Tout comme son équivalent américain la National Security Agency (NSA), le Centre de la sécurité des télécommunications (CST) canadien a son propre programme de surveillance informatique d'envergure mondiale, révèlent les documents fournis par l'ex-consultant en sécurité Edward Snowden.

Le programme du CST nommé Levitation recueille, analyse et stocke les données sur les téléchargements des internautes naviguant sur plusieurs sites populaires de partage de fichiers - tels que RapidShare ou le défunt Megaupload - et ce, dans plusieurs pays européens, asiatiques, africains et nord-américains.

De 10 à 15 millions de téléchargements sont répertoriés quotidiennement, peut-on lire dans une présentation PowerPoint hautement confidentielle du CST, publiée par CBC. Une situation qui inquiète un groupe de défense de l'accessibi­lité d'internet.

«Ces révélations démontrent que le CST est engagé dans la surveillance à grande échelle et sans mandat de nos activités privées en ligne, malgré des affirmations répétées du gouvernement à l'effet contraire», croit David Christopher, porte-parole du groupe canadien pour la neutralité de l'internet OpenMedia.ca, cité par The Intercept.

L'agence de surveillance canadienne serait à la recherche d'internautes qui téléchargent ou téléversent du contenu qui pourrait être associé au terrorisme, tel que des guides pour la production de bombes artisanales ou des vidéos de preneurs d'otages.

Parmi les millions de téléchargements répertoriés par le CST à chaque mois, environ 350 «événements» intéressent les espions canadiens, soit moins de 0,0001 %.

La loi est claire.
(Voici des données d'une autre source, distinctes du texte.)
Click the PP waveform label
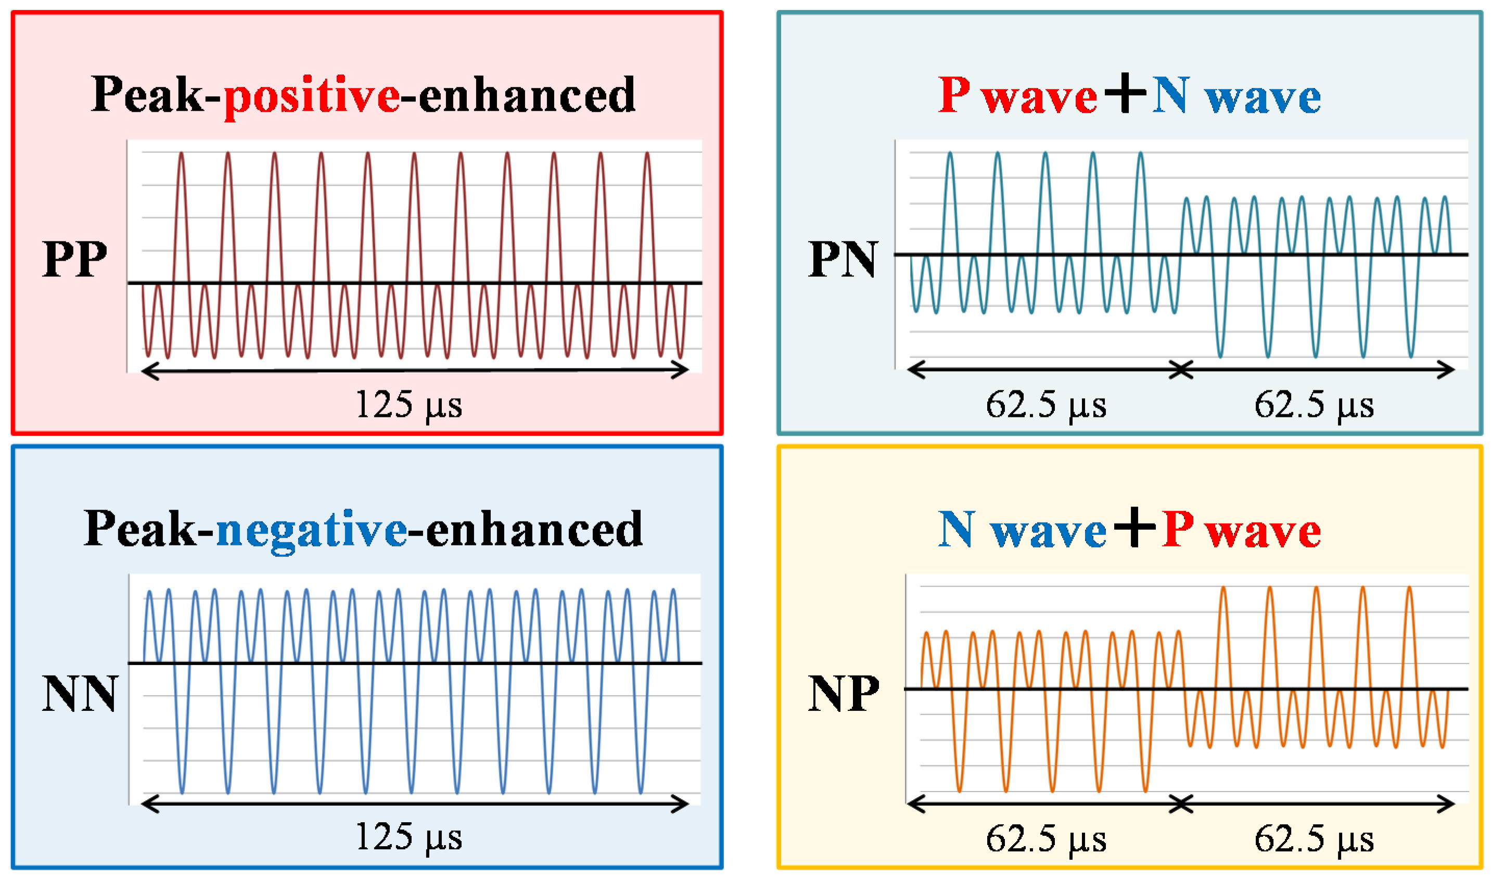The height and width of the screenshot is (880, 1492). [75, 259]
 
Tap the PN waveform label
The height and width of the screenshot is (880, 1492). [842, 259]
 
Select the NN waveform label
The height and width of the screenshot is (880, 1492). [80, 694]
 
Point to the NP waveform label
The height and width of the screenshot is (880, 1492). [843, 694]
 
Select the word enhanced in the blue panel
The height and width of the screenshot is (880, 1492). [534, 530]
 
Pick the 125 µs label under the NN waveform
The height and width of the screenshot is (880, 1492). [409, 838]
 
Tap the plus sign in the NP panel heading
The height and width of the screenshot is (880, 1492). [1134, 527]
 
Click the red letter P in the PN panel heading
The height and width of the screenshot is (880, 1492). [954, 95]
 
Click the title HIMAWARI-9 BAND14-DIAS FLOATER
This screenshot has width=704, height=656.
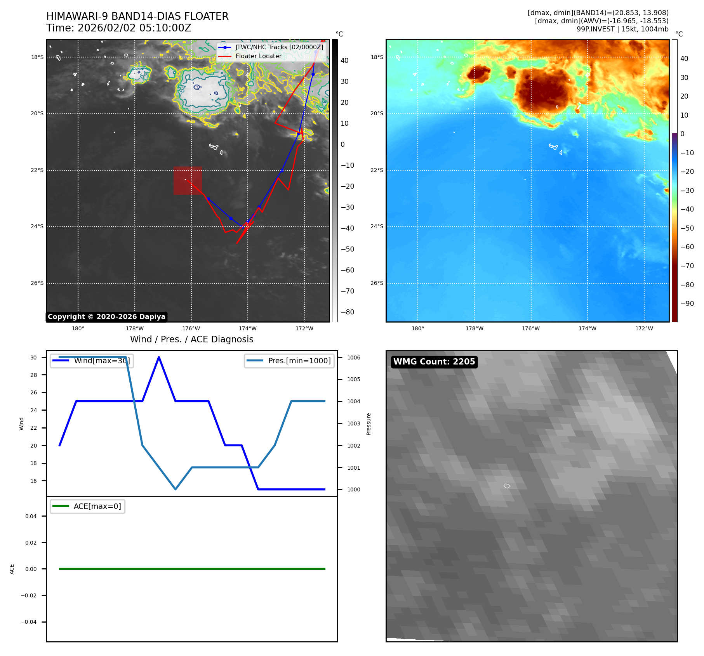137,16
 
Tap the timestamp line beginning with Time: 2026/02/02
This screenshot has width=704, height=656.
118,28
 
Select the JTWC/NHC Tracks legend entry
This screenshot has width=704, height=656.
279,47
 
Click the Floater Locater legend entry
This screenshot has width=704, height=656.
258,56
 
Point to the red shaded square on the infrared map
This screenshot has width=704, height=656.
188,180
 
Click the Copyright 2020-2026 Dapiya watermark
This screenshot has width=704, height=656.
106,317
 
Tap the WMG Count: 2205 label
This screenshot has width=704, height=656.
434,362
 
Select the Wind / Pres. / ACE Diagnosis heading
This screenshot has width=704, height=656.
191,339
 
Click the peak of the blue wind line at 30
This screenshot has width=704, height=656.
159,357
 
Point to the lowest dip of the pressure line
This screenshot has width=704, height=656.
176,489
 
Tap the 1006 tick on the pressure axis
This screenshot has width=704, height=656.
353,358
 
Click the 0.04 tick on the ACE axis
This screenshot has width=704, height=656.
31,516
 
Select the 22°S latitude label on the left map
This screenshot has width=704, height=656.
37,170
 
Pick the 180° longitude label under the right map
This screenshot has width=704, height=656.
417,328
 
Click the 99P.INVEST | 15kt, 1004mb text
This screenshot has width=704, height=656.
622,29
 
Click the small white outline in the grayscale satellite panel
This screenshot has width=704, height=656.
507,486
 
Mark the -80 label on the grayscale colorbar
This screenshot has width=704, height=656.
347,312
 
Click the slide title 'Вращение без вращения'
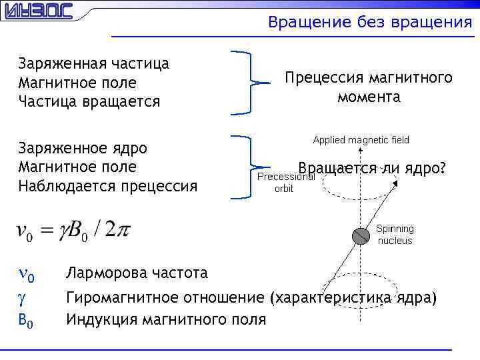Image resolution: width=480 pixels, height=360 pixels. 369,23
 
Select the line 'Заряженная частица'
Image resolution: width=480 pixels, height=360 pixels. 93,64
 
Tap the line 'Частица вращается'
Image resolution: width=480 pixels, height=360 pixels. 89,102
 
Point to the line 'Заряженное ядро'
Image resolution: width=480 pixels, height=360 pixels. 83,147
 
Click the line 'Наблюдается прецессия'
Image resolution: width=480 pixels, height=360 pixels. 108,185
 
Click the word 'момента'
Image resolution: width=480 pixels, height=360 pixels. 369,97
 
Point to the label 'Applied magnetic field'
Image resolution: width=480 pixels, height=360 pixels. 361,140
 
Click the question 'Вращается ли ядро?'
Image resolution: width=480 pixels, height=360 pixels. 372,168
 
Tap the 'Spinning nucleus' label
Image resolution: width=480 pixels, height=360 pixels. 395,235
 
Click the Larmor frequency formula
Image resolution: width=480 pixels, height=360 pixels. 73,231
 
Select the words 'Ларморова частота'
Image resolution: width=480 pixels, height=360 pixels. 137,273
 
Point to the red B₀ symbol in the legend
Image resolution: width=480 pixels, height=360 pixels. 25,320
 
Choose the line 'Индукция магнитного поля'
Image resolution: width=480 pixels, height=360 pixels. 165,320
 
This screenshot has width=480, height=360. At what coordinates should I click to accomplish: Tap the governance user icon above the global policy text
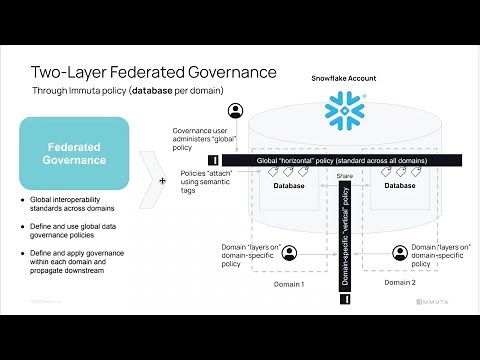coord(237,110)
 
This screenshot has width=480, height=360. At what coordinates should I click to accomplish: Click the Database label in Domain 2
coord(399,185)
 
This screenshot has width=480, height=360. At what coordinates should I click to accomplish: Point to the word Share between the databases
coord(346,175)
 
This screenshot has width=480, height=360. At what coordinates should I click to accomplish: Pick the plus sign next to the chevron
coord(163,182)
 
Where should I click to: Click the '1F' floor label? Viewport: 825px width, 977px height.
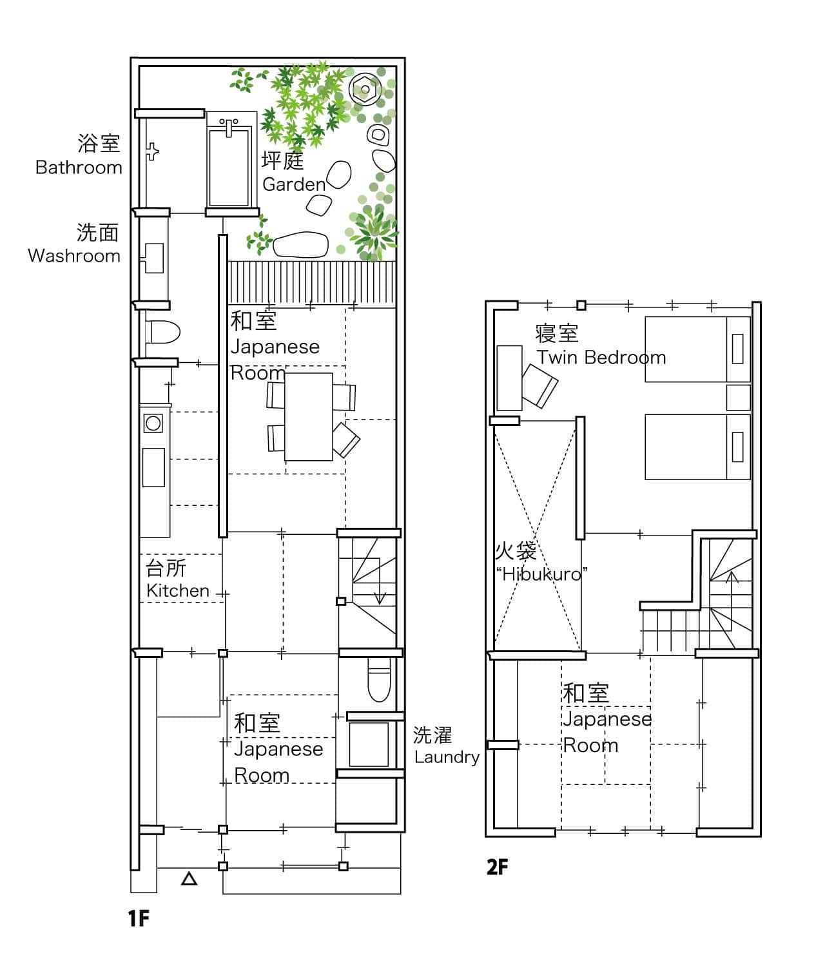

Elle interdit au CST d'espionner les citoyens canadiens. Deux adresses IP qui mènent à un serveur montréalais se trouvent toutefois dans une liste de téléchargements suspicieux qui apparaît dans la présentation obtenue par The Intercept.

Le programme viserait exclusivement des téléchargements à l'étranger selon une réponse du CST aux questions de CBC. L'agence précise avoir mis «un nombre de mesures en place pour protéger les données privées de Canadiens qui se retrouvent incidemment dans ces opérations de renseignement à l'étranger».